The Anthropocene Reviewed: Mortification and Civilization - One of the best examples of what the medium can be like. Which is to say beautifully uncomplicated. Chose this episode because it covered a theme - civilization - that I often think about. But easily could have chosen any of the others.

Heavyweight: Vivian - While listening to this episode I cried because I was jealous of how meaningful making something like this must be.

Detail vs Detail

The word detail can be either a noun or a verb. And which one it is (or should be) depends on what kind of story you're telling.

The noun is an individual fact or item.

The verb means give full information about something.

/

It's the choice between going deep or going wide. How many or how much.

If you're telling a story and you…
…go really deep on one thing, you don't have to go that deep on many things.
…go deep on many things, you can't afford to go deep on anything.

/

I just had a really interesting experience in which my uncle told me stories about his childhood that I'd already heard from my dad's perspective.

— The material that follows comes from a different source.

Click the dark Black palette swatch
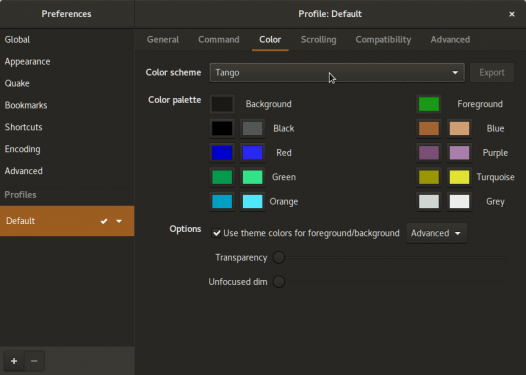The image size is (526, 375). (x=222, y=128)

My dad tells these stories in a wide shot. My uncle tells them in a series of close ups.

My dad's stories are a documentary about WWII, my uncle's stories are Dunkirk.

I think part of me believes what they say about how self interested people are - that they only want to hear about themselves. There was something about the telling of the stories - they way they were told through his eyes - that made me feel like I was experiencing them through mine.

It was the details that mattered. Small things; the layout of a banquet hall, the tune somebody whistled, the colour of a cassette.